粤剧电影《白蛇传·情》叙事和意境的营造浅析

2021-11-13 05:10邹璐
声屏世界 2021年17期
关键词:白素贞白蛇传法海

□邹璐

诗意化的新编

《白蛇传》作为家喻户晓的民间传说之一,以它为底本创作的艺术作品数不胜数。粤剧电影《白蛇传·情》是从戏曲审美角度出发,同时也强调电影叙事的结构和矛盾冲突,环环相扣,节奏明快。该片对经典版本的《白蛇传》进行了大量删节,简化了故事内容,让电影跳脱出传统版本的叙事体系,去繁就简,使影片成为符合现代审美追求的浪漫唯美爱情电影。

________________

- _给定任务_: 请列出上面这篇关于粤剧电影《白蛇传·情》的文章所标注的全部关键词。

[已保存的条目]
________________

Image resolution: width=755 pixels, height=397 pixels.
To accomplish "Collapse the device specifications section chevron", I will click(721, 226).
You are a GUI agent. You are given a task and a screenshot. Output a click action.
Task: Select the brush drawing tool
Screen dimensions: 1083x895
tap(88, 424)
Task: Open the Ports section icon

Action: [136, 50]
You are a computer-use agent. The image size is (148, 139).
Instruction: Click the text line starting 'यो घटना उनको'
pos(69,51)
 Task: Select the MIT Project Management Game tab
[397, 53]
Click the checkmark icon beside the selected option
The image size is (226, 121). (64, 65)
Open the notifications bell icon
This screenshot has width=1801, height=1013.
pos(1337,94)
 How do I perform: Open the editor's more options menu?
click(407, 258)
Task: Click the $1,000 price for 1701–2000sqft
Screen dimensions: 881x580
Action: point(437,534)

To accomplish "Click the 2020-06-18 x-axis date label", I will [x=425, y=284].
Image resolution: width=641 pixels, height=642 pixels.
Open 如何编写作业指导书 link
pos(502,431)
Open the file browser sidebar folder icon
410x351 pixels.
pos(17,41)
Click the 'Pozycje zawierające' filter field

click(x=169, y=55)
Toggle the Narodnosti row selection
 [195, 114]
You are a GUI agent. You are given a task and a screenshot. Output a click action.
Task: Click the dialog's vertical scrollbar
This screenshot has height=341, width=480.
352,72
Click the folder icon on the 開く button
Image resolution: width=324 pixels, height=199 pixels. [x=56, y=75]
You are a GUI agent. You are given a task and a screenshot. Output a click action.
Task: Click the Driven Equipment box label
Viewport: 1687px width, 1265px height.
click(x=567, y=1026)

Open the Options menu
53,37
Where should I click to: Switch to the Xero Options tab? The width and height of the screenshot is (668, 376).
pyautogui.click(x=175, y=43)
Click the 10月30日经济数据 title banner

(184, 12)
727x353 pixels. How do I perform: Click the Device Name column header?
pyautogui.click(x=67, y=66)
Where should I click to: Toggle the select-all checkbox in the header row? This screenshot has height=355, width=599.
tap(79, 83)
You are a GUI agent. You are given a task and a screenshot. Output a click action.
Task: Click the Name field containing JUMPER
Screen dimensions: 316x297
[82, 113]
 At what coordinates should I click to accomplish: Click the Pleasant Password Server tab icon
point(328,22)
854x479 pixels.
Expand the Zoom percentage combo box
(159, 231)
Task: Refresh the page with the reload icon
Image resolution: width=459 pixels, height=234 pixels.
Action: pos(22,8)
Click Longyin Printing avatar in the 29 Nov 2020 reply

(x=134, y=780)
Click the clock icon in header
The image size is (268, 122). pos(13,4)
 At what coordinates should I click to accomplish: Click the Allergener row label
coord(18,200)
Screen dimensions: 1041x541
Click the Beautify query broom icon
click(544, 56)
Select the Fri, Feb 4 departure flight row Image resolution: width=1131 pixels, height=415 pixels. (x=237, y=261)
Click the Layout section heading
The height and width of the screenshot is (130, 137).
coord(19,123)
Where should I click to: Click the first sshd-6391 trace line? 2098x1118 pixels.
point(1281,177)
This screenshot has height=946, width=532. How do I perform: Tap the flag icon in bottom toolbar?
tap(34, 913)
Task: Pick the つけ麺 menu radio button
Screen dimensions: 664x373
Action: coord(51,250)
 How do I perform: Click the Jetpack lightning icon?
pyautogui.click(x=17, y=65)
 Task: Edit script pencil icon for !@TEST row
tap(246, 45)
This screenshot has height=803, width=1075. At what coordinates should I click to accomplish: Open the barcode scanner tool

________________

- _本题解答_: 白素贞、白蛇传、法海